La figurine conçue en 2004 par Product Enterprise (devenue récemment Sixteen 12 Collectibles – voir ici) est d’un point de vue chronologique le premier produit dérivé à l’effigie de Christopher Lee/Dracula (hors maquettes). Il s’agit également du premier jouet distribué officiellement sous licence Hammer. A l’époque, le récent et soudain retour en grâce de l’acteur, à l’affiche de la trilogie du Seigneur des anneaux (2001-2003) et Star wars : attack of the clones (2002), a sans doute permis la création de ce produit. Un choix opportuniste sur la base d’une licence moins onéreuse, mais tellement bienvenu, tant l’univers du studio Hammer était et reste négligé par l’industrie, malgré son évidente richesse.
En dépit de son ancienneté (vingt ans en 2024), la figurine conçue par Product Enterprise étonne par la qualité de sa sculpture. En effet, le visage de l’acteur s’avère particulièrement bien reproduit, qu’il s’agisse du rictus, de la dentition aiguisée ou des yeux injectés de sang. La peinture n’est plus au niveau des standards actuels, mais reste tout à fait convenable. Quelques accessoires sont joints : un chandelier en flammes, un pendentif avec une croix, le journal de Johnathan Harker (les initiales du personnage sont reproduites sur la couverture), ainsi qu’un socle signé « H » pour Hammer.
La figurine est désignée sous le nom « Dracula ». Elle semble donc correspondre à un portrait « générique » du vampire, sans renvoyer à un épisode précis de l’hexalogie tournée par Christopher Lee. L’emballage est également dépourvu de titre, mis à part « Dracula ». Toutefois, la présence du journal d’Harker constitue une référence explicite au film fondateur de la franchise Horror of Dracula, le seul où ce personnage apparaît. Product Enterprise possède à l’évidence des droits de reproduction de Lee et de son personnage, mais pas ceux du long métrage. En effet, la boîte est dépourvue de photos issues de tournage ou d’affiches, un élément décoratif généralement utilisé pour ce type de produits.

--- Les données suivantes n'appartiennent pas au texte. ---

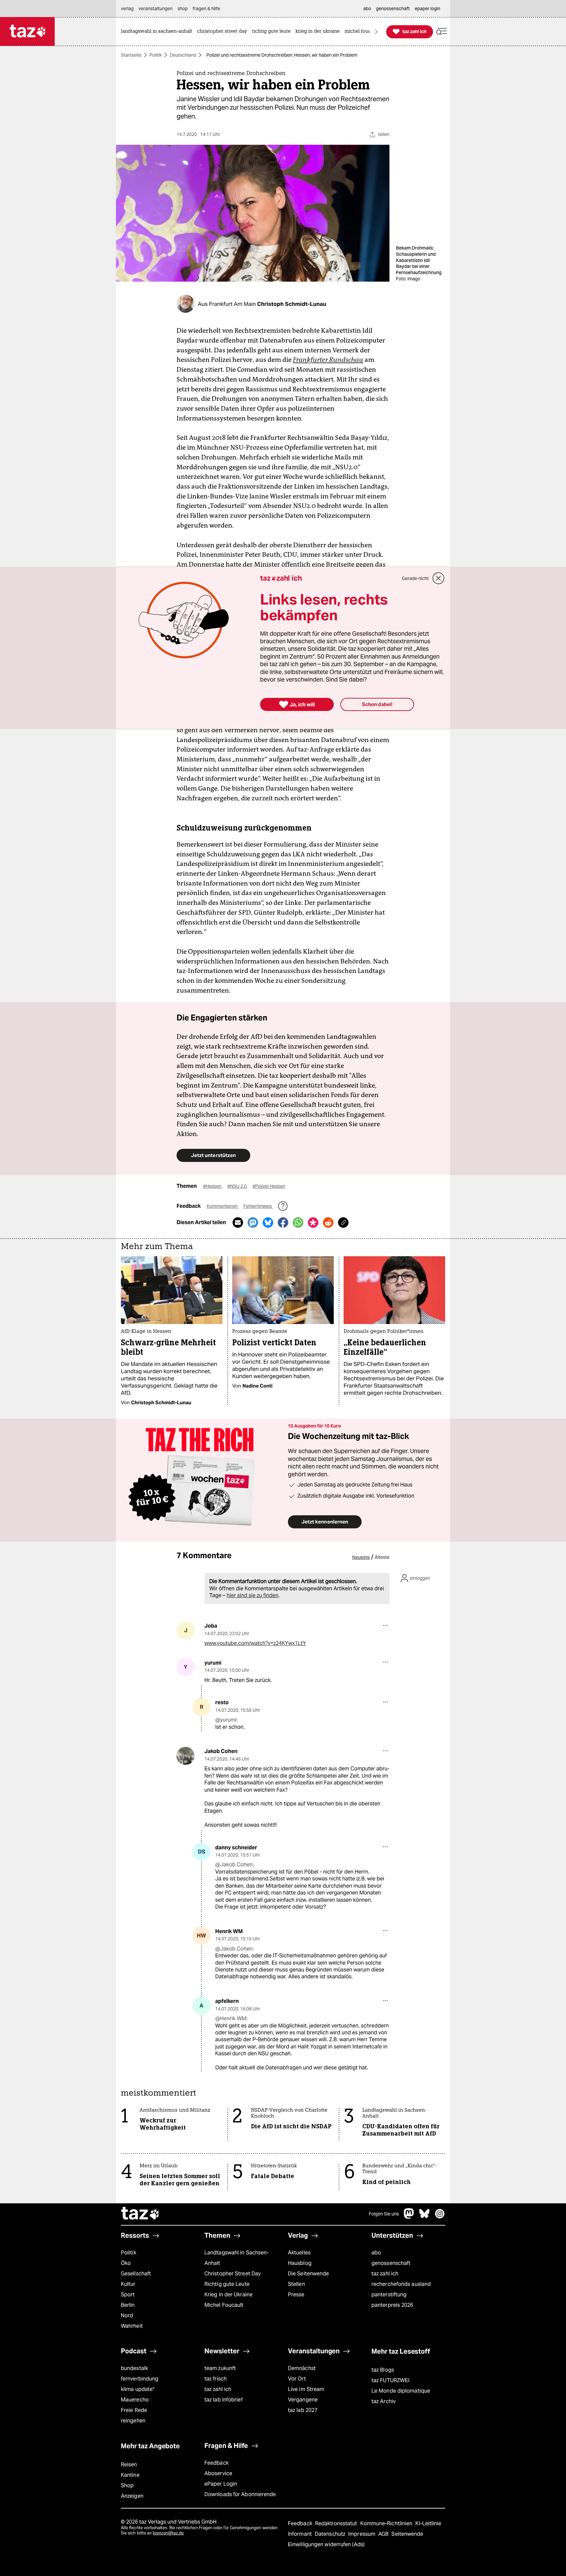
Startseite (131, 55)
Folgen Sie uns (384, 2214)
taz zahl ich (384, 2273)
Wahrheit (132, 2326)
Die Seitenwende (308, 2273)
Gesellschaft (136, 2273)
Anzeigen (132, 2495)
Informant (300, 2533)
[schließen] (438, 578)
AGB (384, 2533)
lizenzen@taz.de (168, 2533)
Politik (155, 55)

Le packaging repose sur un format classique pour ce type de jouet, à savoir une boîte-fenêtre à rabat. Outre la mention « Hammer films », la couverture au fini glacé arbore un impressionnant « H » rouge, le logo officiel du studio en 2004. Au verso, il faut se contenter d’une photo peu inspirée du jouet. Pour information, la société Hammer existe toujours. Elle produit épisodiquement des longs métrages, notamment l’excellent The lodge en 2019 (réalisé par Veronika Franz et Severin Fiala).
La boîte présentée est scellée et à l’état neuf. Une étiquette d’époque mentionne un prix de 46 € (photo 6), un tarif qui permet de mesurer à quel point l’inflation gangrène le secteur du 12’’ !…
Cet article sera mis à jour à chaque nouvelle entrée.